Parfois, il est temps pour le combattant de laisser aux autres la bataille à mener; il est temps pour les intendants de laisser aux autres les soins de la pensée; il est temps pour ceux qui aiment et protègent de laisser les autres les aimer et les protéger. Ce soir-là un roi et son capitaine le comprirent, et ainsi le second obéit-il à l'injonction du premier, risquant la colère des Elfes au pire pour pouvoir le meilleur escompter.

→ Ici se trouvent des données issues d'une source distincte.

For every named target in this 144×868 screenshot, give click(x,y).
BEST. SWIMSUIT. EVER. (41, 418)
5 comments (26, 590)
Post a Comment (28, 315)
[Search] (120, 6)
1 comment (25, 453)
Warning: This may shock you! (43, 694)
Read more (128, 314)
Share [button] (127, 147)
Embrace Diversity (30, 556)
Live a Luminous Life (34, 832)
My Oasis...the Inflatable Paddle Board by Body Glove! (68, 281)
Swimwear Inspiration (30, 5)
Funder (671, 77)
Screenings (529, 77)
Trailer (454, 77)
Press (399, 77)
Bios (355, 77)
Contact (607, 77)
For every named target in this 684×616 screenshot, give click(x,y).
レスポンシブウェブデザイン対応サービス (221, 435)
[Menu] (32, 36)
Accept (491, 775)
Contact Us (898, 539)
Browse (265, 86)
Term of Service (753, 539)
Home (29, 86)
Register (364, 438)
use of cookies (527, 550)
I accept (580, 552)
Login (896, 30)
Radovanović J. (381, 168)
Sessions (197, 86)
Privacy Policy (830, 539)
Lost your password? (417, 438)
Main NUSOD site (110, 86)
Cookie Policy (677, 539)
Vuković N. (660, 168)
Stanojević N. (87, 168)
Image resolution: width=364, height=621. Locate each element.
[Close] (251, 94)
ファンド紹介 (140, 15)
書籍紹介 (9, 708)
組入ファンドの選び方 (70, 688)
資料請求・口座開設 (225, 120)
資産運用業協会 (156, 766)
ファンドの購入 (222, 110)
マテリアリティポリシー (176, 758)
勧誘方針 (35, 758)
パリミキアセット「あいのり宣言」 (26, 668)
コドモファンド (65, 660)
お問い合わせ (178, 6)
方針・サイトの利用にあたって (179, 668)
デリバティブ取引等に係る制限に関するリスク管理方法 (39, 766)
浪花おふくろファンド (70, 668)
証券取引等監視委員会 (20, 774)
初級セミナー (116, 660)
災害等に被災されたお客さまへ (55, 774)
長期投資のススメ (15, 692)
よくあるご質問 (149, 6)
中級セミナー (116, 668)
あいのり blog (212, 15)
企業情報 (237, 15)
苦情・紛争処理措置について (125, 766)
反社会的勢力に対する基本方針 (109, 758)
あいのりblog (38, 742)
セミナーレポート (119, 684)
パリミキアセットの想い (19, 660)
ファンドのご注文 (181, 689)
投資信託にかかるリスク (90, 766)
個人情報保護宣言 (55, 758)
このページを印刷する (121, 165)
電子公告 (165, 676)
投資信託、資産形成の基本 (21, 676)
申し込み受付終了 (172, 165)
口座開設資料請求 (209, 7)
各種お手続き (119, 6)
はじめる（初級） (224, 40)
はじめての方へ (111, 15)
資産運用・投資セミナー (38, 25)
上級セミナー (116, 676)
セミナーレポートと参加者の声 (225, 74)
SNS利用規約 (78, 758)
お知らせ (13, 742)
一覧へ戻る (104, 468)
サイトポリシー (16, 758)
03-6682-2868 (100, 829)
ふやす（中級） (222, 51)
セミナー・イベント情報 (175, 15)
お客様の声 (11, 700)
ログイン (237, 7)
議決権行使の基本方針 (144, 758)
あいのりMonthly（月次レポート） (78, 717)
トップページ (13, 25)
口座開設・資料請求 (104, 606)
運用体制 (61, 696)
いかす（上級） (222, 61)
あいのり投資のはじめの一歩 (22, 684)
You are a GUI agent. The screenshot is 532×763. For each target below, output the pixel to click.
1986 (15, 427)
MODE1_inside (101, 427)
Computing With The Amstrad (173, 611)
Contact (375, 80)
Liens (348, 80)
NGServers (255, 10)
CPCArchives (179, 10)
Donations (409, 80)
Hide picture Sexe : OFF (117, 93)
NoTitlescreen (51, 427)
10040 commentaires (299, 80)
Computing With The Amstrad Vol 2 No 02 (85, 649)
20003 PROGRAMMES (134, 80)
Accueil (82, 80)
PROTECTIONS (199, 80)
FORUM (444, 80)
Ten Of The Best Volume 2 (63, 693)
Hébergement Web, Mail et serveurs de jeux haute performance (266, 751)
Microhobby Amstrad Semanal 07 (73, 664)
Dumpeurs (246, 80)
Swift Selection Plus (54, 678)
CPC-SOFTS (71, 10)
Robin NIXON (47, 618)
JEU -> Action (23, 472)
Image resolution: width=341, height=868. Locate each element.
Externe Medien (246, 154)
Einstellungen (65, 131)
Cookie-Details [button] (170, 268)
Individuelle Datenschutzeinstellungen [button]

Ainsi à Imladris retentit les notes du Gondor. Pour un soir se joignirent aux Hommes des Elfes aux cheveux d'or, des Hobbits avides de banquets et des Nains qui pour manger savaient se dépasser. Des tables furent dressées et un repas monté, bien qu'un peu improvisé. Jamais aucun membre de la Communauté n'avait jamais connu diner plus grandiose; et pour tous il resterait, de tous les repas, l'apothéose. En ce 13 Hísimë du Comput des Intendants, le capitaine Boromir eut, pour son dernier anniversaire, la plus grande fête de son temps.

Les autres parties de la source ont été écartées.